Hope you don't lose anything with the freeze. We've been following the updates on the citrus situation. 

Hopefully, it will warm enough today to melt the ice so you can run trains.


----------



## snowshoe (Jan 2, 2008)

I heard FL has been a tad chilly. Even saw pictures of snow down that way. Stay warm or better yet send that weather up this way. Its still warmer then up this way. LOL


----------



## msimpson (Jan 5, 2009)

The last time I saw ice in Tallahassee was this morning -- 12 degrees at 8:00 am today. Hard to get dressed when you have to break ice off certain delicate body parts to make your clothes fit. Mike


----------



## VillageRail (Apr 25, 2008)

My brother lives outside Jacksonville. I picked up an Aristo set with the R/C for him and delivered it last August. We tested the basic setup, then started planning a big loop to run through the forest of ferns in his backyard. We got as far as laying out some 2x6 boards for concept and location, and I could tell it was going to look great running through the dense ferns. The plan was to go back this spring and complete the layout. 

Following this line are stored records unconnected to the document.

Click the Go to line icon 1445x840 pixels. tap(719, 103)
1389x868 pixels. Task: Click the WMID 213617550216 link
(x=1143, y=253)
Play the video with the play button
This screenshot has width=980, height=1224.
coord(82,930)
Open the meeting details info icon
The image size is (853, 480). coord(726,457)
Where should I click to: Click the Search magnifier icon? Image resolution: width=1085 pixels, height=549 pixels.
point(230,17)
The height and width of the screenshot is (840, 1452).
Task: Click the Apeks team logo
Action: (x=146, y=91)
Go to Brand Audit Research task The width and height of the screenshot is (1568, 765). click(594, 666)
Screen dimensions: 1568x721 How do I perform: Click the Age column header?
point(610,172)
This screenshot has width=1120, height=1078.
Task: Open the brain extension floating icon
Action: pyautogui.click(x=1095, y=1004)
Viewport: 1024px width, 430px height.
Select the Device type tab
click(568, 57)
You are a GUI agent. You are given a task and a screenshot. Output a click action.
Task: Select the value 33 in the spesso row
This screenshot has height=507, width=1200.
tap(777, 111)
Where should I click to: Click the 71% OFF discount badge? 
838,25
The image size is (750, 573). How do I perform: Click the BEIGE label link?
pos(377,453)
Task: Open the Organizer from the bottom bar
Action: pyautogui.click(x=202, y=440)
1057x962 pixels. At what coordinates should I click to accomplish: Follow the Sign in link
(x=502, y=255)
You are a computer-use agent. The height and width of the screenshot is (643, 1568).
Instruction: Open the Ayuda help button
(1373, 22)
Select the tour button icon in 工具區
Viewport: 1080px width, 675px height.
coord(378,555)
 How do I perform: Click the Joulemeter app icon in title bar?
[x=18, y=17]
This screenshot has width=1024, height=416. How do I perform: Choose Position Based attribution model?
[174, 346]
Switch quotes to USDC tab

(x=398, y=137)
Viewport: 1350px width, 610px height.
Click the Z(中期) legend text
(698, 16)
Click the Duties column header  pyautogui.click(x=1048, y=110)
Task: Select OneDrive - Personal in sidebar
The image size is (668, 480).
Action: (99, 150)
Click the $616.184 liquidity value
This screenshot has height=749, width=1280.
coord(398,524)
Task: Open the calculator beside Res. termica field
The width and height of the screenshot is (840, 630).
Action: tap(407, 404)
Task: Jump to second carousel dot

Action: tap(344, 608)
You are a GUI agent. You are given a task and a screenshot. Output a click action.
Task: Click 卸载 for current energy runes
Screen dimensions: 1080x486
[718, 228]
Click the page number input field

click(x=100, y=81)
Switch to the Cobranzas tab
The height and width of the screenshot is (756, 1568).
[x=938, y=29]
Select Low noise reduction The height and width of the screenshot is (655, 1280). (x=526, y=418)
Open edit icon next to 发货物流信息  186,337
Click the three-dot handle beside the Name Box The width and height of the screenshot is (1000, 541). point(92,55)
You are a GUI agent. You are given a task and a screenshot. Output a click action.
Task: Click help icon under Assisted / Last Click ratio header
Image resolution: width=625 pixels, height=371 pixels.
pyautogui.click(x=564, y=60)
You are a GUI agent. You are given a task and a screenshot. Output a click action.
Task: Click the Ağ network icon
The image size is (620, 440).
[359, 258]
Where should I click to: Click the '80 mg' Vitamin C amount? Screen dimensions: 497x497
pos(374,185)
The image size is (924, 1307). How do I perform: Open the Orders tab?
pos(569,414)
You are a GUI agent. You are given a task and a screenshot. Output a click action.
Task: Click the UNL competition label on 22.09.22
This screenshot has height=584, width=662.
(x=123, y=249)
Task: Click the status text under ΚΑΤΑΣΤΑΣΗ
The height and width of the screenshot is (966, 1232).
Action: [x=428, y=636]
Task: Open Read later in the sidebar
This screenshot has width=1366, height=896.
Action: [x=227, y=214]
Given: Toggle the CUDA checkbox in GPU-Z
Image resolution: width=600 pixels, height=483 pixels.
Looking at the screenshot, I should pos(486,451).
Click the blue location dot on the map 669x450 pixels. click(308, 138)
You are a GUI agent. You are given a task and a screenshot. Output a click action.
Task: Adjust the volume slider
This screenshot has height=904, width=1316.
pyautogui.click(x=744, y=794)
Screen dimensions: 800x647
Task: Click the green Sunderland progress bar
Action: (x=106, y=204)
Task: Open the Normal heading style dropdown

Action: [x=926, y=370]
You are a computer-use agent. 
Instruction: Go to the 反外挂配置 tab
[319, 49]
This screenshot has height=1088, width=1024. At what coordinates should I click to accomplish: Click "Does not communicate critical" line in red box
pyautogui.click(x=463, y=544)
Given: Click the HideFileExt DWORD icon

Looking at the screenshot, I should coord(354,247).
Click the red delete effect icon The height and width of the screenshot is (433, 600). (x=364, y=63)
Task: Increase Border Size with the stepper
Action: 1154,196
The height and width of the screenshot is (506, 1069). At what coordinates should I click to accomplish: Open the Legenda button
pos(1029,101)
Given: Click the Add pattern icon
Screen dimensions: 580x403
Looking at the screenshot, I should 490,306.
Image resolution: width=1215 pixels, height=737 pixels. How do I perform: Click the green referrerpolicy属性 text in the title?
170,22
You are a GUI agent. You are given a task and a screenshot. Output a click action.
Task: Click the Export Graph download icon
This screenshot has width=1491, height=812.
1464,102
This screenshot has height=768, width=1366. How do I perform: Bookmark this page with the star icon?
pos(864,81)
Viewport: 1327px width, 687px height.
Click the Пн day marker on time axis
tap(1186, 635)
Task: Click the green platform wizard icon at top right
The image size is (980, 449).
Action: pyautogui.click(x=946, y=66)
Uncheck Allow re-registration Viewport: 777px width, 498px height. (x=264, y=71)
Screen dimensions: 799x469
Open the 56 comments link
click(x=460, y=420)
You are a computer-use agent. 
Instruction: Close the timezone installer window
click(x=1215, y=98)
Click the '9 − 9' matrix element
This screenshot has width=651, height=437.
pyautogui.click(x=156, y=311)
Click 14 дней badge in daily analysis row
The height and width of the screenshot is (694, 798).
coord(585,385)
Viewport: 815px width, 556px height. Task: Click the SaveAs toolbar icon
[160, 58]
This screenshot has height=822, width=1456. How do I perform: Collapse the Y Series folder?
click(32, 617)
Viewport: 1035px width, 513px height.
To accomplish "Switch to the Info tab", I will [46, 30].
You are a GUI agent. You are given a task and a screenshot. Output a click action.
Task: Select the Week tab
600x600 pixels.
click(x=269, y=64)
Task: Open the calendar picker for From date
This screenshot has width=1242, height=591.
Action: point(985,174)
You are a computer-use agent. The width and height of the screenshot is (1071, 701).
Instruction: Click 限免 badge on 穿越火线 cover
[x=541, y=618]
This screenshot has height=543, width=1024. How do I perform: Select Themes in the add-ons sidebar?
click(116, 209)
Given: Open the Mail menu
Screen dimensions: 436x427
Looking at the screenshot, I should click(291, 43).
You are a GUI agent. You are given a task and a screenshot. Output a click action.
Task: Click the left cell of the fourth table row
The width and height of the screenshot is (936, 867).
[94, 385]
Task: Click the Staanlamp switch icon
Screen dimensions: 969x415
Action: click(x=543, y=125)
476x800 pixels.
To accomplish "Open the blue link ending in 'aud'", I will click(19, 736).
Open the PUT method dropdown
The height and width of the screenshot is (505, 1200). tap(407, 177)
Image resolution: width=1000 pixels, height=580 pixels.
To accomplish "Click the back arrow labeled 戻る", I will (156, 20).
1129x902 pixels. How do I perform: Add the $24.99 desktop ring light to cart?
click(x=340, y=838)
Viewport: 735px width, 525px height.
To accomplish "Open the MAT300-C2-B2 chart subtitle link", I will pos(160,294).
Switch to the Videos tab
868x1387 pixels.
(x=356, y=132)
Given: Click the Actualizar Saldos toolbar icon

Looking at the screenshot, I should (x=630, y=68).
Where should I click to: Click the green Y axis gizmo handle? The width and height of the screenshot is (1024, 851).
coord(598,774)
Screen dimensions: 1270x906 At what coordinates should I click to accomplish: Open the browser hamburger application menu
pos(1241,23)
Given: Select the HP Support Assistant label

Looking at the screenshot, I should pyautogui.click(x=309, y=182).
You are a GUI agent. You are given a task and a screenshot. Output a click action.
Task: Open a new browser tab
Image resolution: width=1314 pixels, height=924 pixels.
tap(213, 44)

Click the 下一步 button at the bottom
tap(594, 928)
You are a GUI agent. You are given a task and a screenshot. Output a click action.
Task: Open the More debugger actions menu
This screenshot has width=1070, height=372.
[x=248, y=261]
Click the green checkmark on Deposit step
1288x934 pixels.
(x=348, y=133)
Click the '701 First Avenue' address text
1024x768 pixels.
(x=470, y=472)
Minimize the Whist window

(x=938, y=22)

Just heard yesterday the ferns appear to have frozen to the roots, and may be beyond recovery at this point. Back to the drawing board. :-(


----------



## Bob Pero (Jan 13, 2008)

Heat pumps don't work worth a crap when the temps are in the 20's. Going to be some outrageous electric bills here in Florida for this month.


----------



## Randy Stone (Jan 2, 2008)

Ah, tell me about it. 

This is what my Heat Pump has looked like every morning for the past week in Winter Springs. 










With Greg's help, I was able to find that moving a wire plug for the defrost cycle from 90 min intervals to a 30 minute interval should fix this problem. 

With the temps expected to go below 30 degrees again tonight, I'll find out in the morning.


----------



## crackerpete (Jan 3, 2008)

Ok... enough is enough, this photo was taken the NEXT day....This is NO WAY TO RUN A RAILROAD!!!


----------



## Stan Cedarleaf (Jan 2, 2008)

Wow, Pete...... That's even worse than the first image. 

Sure hope you get some thawing very quickly.


----------



## Nicholas Savatgy (Dec 17, 2008)

Posted By crackerpete on 11 Jan 2010 07:39 PM 
Ok... enough is enough, this photo was taken the NEXT day....This is NO WAY TO RUN A RAILROAummmmmmmmmmmmm if you Lived in NY you would be warmer............. DAAAAAAAAAAAAAAAAAA


----------



## Greg Elmassian (Jan 3, 2008)

I understand that Randy reprogrammed the "defrost" cycle to go on 3 times as often... so his "ice cube" may function as a heater again. Now all he needs is snowshoes, and a parasol to avoid those lizards falling out of the trees! (Saw it on tv, so cold they can't hold on and are falling from the trees!) Regards, Greg Posted By rlvette on 11 Jan 2010 02:45 PM 
Ah, tell me about it. 

This is what my Heat Pump has looked like every morning for the past week in Winter Springs. 










With Greg's help, I was able to find that moving a wire plug for the defrost cycle from 90 min intervals to a 30 minute interval should fix this problem. 

With the temps expected to go below 30 degrees again tonight, I'll find out in the morning.


----------



## Randy Stone (Jan 2, 2008)

Well this morning the compressor was once again looking like a large snowball, so either the defrost system isn't working or isn't hooked up at all. Luckily tonight is expected to be the last night for sub 30 degree weather for now. 

Randy


----------